La Cancoillotte, also the Drawing Room

La cancoillotte, when I first heard the word I thought it’s a type of dance maybe, or something old fashioned-yet-rather-fancy to wear. Now I assure you it’s something much more mundane, in fact, it is cheese. Or almost.

I remember when I moved to France people always were so thrilled, France! Of all countries, café and croissants in Paris or drinking rosé wine in an olive grove in Provence. Not Provence, I used to reply, but Province. Good old countryside, where people greet each other in the streets and where good people have a tidy garden and big geraniums in pots. Where lunch still is the most important meal of the day and cars without a trailer hitch don’t sell well.

This is the countryside with all its advantages and all its flaws. Where so many people left for the city as soon as they could. Where dirt on boots and wonky windows mean poverty. Where a modern shiny white kitchen with an inbuilt steamer is a thing. Where 16th century farmhouses are torn down, as happened in our old village, to make room for building prefabricated shoebox houses, presumably. With shiny withe kitchens and inbuilt steamers. And lawns so impeccable that one never gets one’s boots dirty.

Yet there’s still no place I’d rather be. I also know I can’t stop time, and if people want modern they’ll do modern. Yet I can preserve what’s within my reach. And maybe, hopefully, inspire others to do the same. To cherish their heritage. The beautiful time-worn houses of their grandmothers. The hedgerows and orchards and dry stone walls. Their foods, foods like the cancoillotte.

This is a typical farmer’s dish, agriculture culture where nothing goes to waste. You’ll take the milk and skim off the cream to make butter from and crème fraiche, and you’re left with a lot of skimmed milk, probably more you can drink and make bread of and it will turn, and so you’ll make curd and let it dry so it keeps. And when you’re feeling like you could do with a pot of cancoillote you’ll take a cup of curd and melt it and you may add a little garlic and maybe a sip of Vin Jaune and there you go.
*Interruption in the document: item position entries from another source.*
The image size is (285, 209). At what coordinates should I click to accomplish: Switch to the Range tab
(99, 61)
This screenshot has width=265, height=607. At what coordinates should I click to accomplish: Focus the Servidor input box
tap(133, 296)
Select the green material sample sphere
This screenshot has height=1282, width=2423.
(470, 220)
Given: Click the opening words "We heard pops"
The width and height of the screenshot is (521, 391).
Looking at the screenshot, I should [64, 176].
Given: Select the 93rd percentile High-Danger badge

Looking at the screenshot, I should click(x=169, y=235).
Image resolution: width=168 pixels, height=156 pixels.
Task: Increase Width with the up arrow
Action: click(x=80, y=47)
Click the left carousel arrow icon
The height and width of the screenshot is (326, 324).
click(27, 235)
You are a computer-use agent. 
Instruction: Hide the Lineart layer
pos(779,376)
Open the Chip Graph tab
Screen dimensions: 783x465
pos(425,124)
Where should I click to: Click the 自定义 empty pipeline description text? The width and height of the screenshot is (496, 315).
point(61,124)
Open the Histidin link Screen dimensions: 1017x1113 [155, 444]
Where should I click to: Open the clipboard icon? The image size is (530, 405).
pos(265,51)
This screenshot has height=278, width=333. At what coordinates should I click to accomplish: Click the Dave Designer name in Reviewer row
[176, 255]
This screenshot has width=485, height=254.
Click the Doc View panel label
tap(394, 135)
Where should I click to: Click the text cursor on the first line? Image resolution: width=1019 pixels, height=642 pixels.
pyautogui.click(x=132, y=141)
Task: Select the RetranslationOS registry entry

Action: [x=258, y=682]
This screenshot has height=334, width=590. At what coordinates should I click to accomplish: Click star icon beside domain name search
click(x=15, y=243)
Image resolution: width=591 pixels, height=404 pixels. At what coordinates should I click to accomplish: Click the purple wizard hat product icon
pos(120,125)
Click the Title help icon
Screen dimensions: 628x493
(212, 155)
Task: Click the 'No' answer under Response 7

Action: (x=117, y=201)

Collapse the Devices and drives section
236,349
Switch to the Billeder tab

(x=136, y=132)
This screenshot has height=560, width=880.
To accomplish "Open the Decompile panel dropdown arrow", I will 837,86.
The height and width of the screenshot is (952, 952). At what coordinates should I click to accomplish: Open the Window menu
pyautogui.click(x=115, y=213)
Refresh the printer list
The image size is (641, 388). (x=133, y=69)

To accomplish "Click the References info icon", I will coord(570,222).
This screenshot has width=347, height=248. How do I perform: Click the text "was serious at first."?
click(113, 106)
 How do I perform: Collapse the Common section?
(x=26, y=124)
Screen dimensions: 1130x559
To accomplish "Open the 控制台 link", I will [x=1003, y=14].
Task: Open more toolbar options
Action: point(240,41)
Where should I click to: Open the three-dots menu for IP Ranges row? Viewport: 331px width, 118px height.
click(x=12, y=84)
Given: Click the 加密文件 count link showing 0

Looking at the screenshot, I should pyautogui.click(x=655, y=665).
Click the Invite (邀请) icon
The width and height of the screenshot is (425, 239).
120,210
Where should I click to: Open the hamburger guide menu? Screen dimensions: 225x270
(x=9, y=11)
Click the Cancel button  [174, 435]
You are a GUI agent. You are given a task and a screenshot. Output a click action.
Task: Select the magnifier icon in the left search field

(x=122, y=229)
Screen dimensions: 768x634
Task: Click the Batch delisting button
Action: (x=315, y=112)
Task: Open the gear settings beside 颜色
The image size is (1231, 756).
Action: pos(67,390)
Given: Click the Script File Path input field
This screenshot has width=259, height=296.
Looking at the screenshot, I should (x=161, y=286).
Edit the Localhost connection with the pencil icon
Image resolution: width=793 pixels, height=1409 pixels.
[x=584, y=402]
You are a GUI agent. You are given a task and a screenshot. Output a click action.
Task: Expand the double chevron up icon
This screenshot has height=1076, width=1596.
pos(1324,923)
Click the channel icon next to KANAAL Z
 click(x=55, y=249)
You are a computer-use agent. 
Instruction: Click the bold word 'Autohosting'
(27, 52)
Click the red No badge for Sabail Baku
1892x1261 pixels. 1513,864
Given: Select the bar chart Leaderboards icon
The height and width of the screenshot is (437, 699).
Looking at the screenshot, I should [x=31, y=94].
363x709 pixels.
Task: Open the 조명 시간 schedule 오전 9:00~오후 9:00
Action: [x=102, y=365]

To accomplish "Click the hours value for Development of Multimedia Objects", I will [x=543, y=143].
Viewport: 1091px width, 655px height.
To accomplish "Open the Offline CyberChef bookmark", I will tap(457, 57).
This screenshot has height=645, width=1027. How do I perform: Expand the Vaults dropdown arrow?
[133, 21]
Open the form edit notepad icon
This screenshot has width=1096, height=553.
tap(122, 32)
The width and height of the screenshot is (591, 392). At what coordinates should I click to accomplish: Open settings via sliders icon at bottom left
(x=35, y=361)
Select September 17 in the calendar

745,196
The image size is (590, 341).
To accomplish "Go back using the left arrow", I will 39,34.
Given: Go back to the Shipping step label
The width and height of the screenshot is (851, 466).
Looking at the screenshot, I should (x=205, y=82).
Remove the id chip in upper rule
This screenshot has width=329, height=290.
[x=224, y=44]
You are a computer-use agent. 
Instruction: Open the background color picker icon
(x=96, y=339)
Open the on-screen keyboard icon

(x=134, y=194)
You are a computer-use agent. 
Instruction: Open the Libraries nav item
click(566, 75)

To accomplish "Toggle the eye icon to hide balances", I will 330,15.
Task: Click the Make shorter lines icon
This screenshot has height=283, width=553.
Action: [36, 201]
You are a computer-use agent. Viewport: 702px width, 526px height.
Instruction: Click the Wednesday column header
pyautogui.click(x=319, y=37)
It’s probably the unfanciest of all French dishes I admit. Yet what I call the queen of comfort food!

Also the drawing room, on a very other note, I’ve made some pictures for you now the furniture is in! I’m currently sewing the curtains and today we’ll get the big mirror I found through a very kind lady up on the mantle. Then I think that’s where we’ll leave it for the time being. We decided to keep the original plaster walls and some patches of the wall paper, creating a time-painted look rather than sleek newly painted walls. My husband thinks it’s a little wild but I rather like it!

What you’ll need

  • A pot of ready made cancoillotte (I checked, it’s possible to order it online outside France, though I admit at completely ridiculous prices but alas…)
  • A clove of fresh garlic
  • A sip (i.e. 4 cl) of Vin Jaune (I use a local version called “Cuvée des Archevêques” which is not a Vin Jaune in the sense of the rules but technically speaking the same make. You can get it here).
  • 200g of spring potatoes, the ones that are really small, they’re called “Grenailles” here
  • A bit of fresh farmer’s butter
  • If needed a pinch of fleur de sel

How to cook it

Cook the grenailles for about 15 minutes in water, no salt needed. At the same time warm the cancoillote with the garlic and the wine in a pot of simmering water (i.e. the “Bain Marie”, also about 15 minutes. Don’t crush the garlic, just peel it and remove the hard part at the bottom. When the potatoes are done drain them well and arrange in a shallow plate. Add a little butter and shake the plate a bit so the potatoes are glistening in fat. Then mix the cancoillotte and, if needed, add a little fleur de sel. Pour over the potatoes.

How to eat it

I like to crush my potatoes so to get the maximum concoillotte per potato, but you may as well cut them or eat them whole. As to wine, this is sturdy lands, an aged chardonnay will do well, or Vin Jaune. Also enjoy it a lot and I even heard that cancoillote is very very very healthy, so it’s really self care on every level, don’t you think?

6 thoughts on “La Cancoillotte, also the Drawing Room

  1. The patina on your walls is divine and couldn’t be replicated with all the money and artistry in the world. I love it.